简体   繁体   English

如何在 Redshift 中找到访问次数最多的表?

[英]How to find the most accessed table in Redshift?

We are streaming realtime data to Redshift.我们正在将实时数据流式传输到 Redshift。 The bottleneck is no of table loads that can run concurrently.瓶颈是没有可以同时运行的表加载。 We at present are running more than 1000+ loads every 15mins.我们目前每 15 分钟运行超过 1000 次负载。

But we want to reduce this number based on how frequently these tables are used by the users.但是我们希望根据用户使用这些表的频率来减少这个数字。 Please suggest how can we get this information in Redshift.请建议我们如何在 Redshift 中获取此信息。
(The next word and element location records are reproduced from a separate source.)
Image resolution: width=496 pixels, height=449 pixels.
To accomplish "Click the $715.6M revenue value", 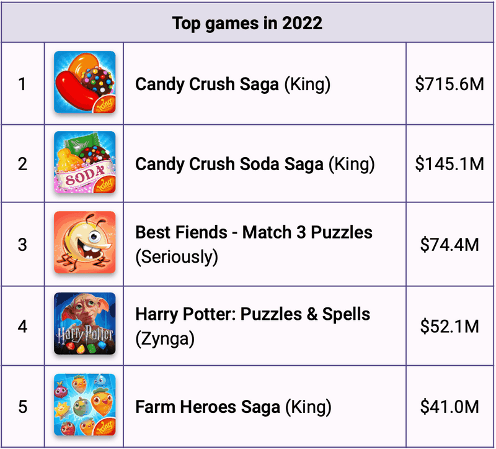I will [450, 84].
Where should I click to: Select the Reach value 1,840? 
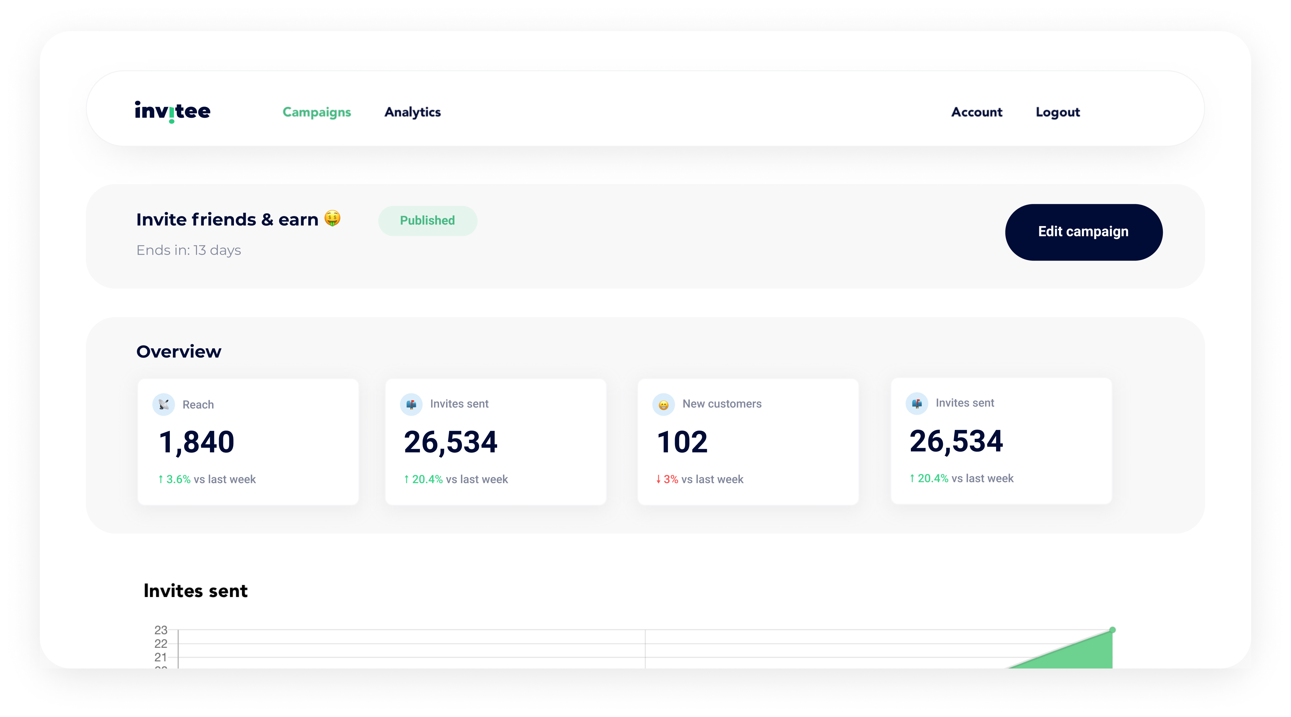196,442
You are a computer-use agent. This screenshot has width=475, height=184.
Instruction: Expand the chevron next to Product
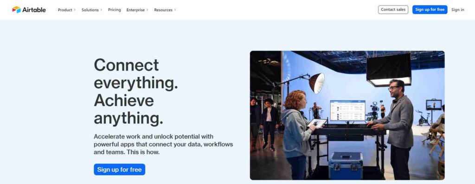tap(75, 10)
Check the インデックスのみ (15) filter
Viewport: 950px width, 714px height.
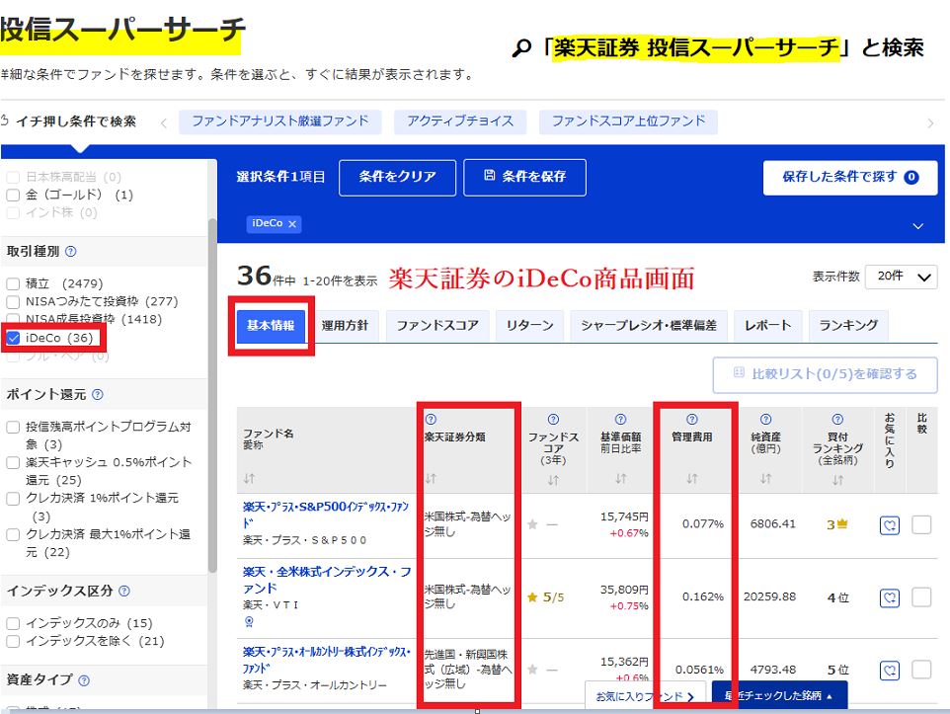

This view open sourced by awslabs can be used to query the most frequently queried tables. awslabs开源的这个视图可以用来查询最常查询的表。

Create view创建视图

CREATE OR REPLACE VIEW admin.v_get_table_scan_frequency
AS
SELECT 
    database, 
    schema AS schemaname, 
    table_id, 
    "table" AS tablename, 
    size, 
    sortkey1, 
    NVL(s.num_qs,0) num_qs
FROM svv_table_info t
LEFT JOIN (SELECT
   tbl, perm_table_name,
   COUNT(DISTINCT query) num_qs
FROM
   stl_scan s
WHERE 
   s.userid > 1
   AND s.perm_table_name NOT IN ('Internal Worktable','S3')
GROUP BY 
   tbl, perm_table_name) s ON s.tbl = t.table_id
AND t."schema" NOT IN ('pg_internal')
ORDER BY 7 desc;

Table桌子

\d admin.v_get_table_scan_frequency
   Column   |  Type  | Modifiers
------------+--------+-----------
 database   | text   |
 schemaname | text   |
 table_id   | oid    |
 tablename  | text   |
 size       | bigint |
 sortkey1   | text   |
 num_qs     | bigint |

Query询问

select * from admin.v_get_table_scan_frequency order by num_qs;

Result结果

database | schemaname | table_id | tablename | size  | sortkey1      | num_qs
-----------------+------------+----------+------------------------------------------+-------+---------------+--------
 db      | product    | 1        | table1    |    92 | AUTO(SORTKEY) |  13448
 db      | product    | 2        | table2    |   180 | AUTO(SORTKEY) |  13389

Keeping a time series data of this query in Prometheus can help find rate and frequency trend over time for each table.在 Prometheus 中保留此查询的时间序列数据可以帮助查找每个表随时间变化的速率和频率趋势。 Based on that we can decided how frequently to refresh data in Redshift.基于此,我们可以决定在 Redshift 中刷新数据的频率。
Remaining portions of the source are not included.